Sharemarket players say a listing of Kim Dotcom's new data-sharing company Mega could have appeal for Kiwi investors but it would need a "blue-chip board" and a resolution of any court action before it could proceed.
Dotcom, who is facing extradition to the United States for copyright violation and associated charges for his previous business Megaupload, announced plans to list his new company at its launch on Sunday.
Chief operating officer Brian Clarkson said the company would decide in 18 months to two years whether to float the business on the NZX depending on how it progressed.
"It's talk at this stage - we will make a decision as we go forward."
Clarkson said it would be an opportunity for New Zealanders to invest in a New Zealand company.

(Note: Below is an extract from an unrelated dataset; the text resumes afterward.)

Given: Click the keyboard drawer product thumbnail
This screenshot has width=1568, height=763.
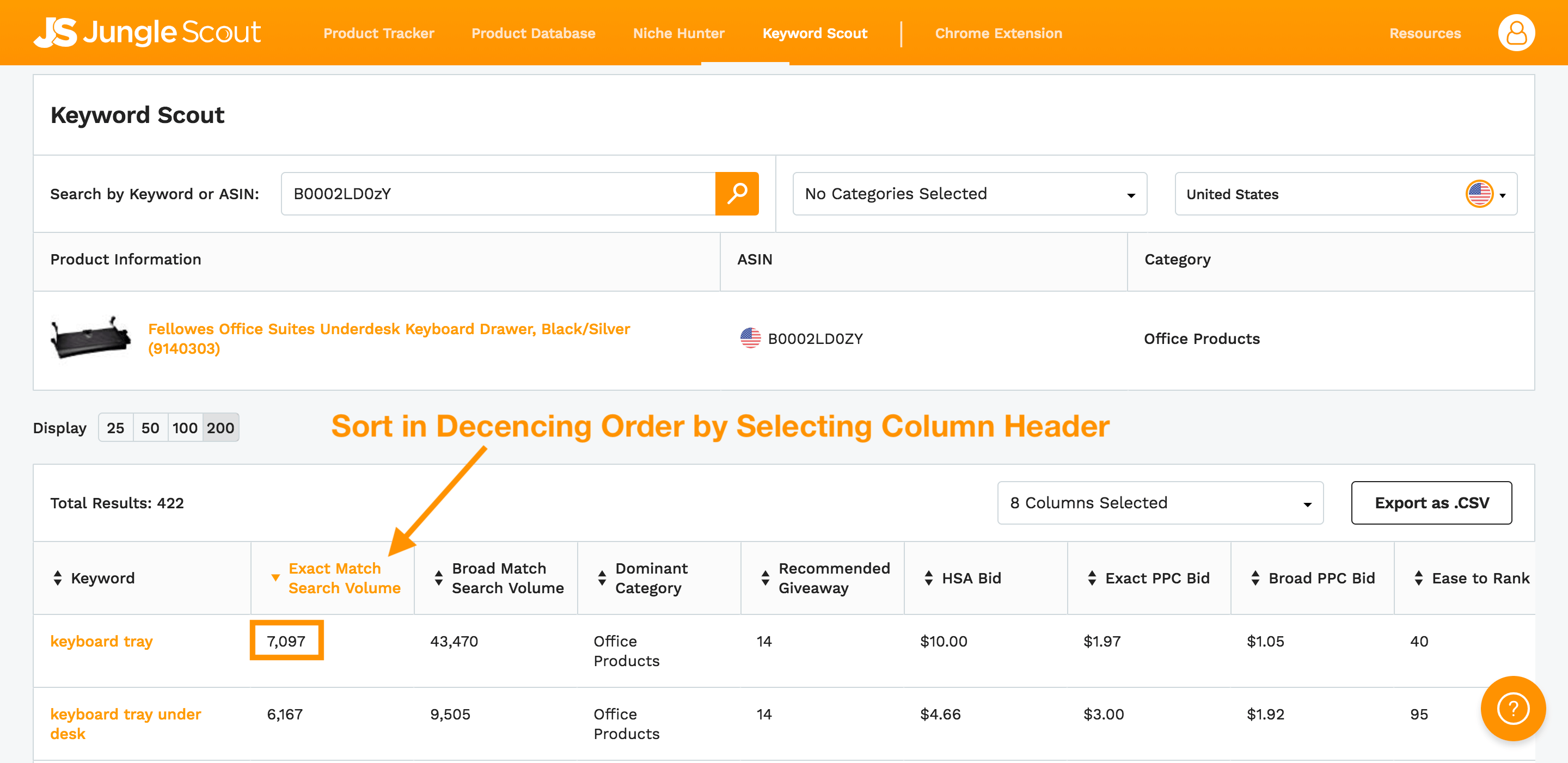Looking at the screenshot, I should pyautogui.click(x=91, y=338).
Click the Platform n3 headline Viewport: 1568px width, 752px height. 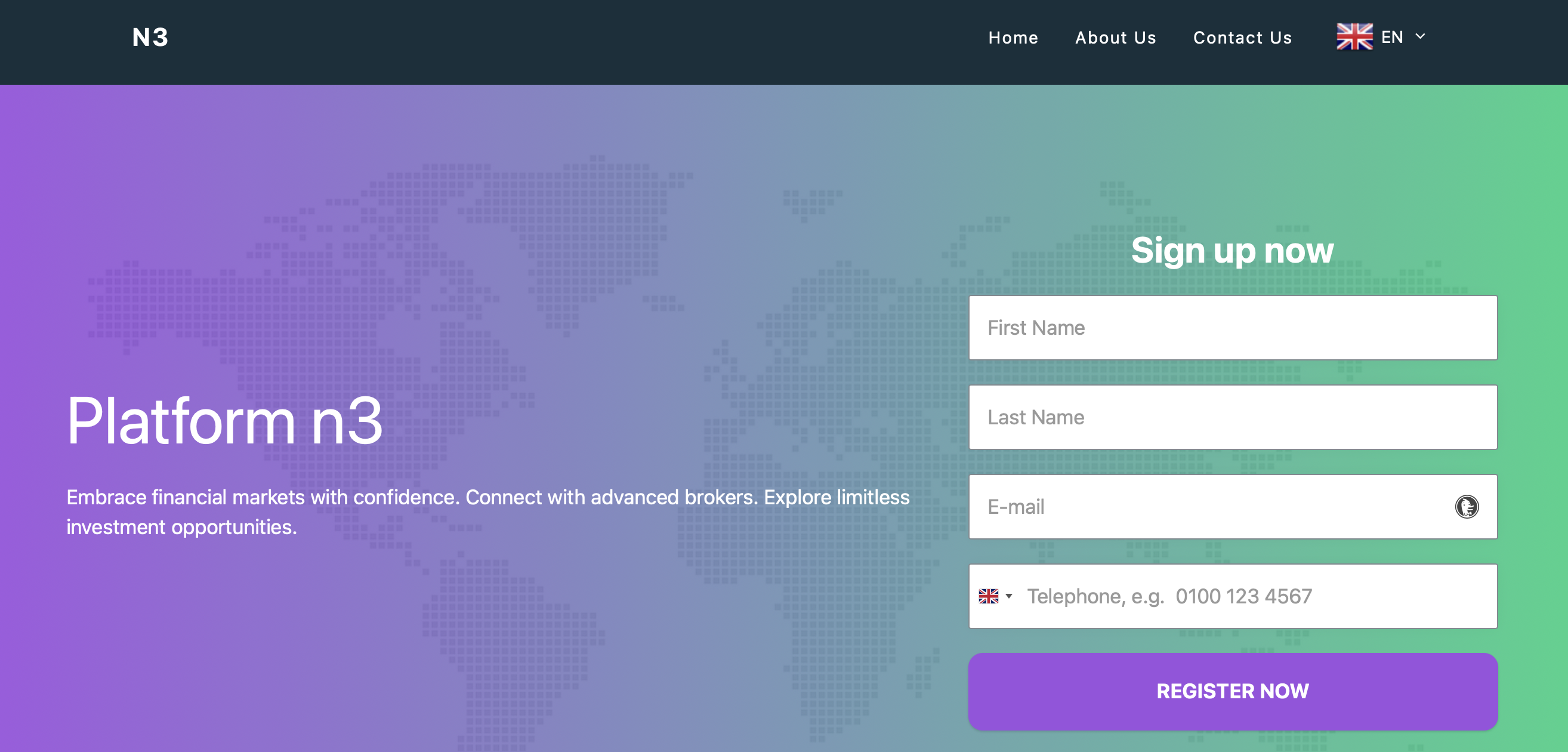[x=224, y=421]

Rod Drury, chief executive of listed technology company Xero and a director of the NZX, tweeted the news when it was announced on Sunday but yesterday declined to talk further about Mega's potential.
Drury said it took a long time to take a company public and the announcement was just PR at this stage.
The NZX does not have a character test as part of its listing rules for directors or promoters but it can turn down a listing if the directors have a "history of unsavoury practices".
Clarkson said he did not believe Mega would have any difficulties meeting any listing requirements.
But one fund management source said Dotcom would have to work through the legal issues before any listing would be palatable to investors. "If he won the court case against the US Government that could go well in his favour."
An investment banking source said it was hard to know what the market sentiment would be. "It would need to have a blue-chip board and governance structure ... for people to feel comfortable."
Another source said it was difficult to know what Mega's financial prospects were and those were what should drive a listing.
Market commentator Arthur Lim said given the successes with companies such as Xero and Diligent there was bound to be interest.
"The issue really is one of whether the Kim Dotcom persona - he's certainly in the public perception more popular than the Prime Minister at the moment - whether it extends ... into the sharemarket. I think it would."
Lim said Dotcom had not become super-wealthy without also being a good businessman. "Listing on the stock exchange would certainly give it [Mega] credentials in terms of the regulatory framework that applies."
• Chief executive: New Zealander Tony Lentino
• Three directors: Kim Dotcom, Mathias Ortman, Tony Lentino
• Owners: Two - just under 90 per cent of Mega is owned by MD Corporate Trustee of which the sole shareholder is Mona Dotcom - Kim Dotcom's wife
• The other 10.3 per cent is owned by Instra Group Holdings of which Lentino is the director and the ultimate shareholders include the partners of Hawkes Bay law firm Sainsbury Logan and Williams.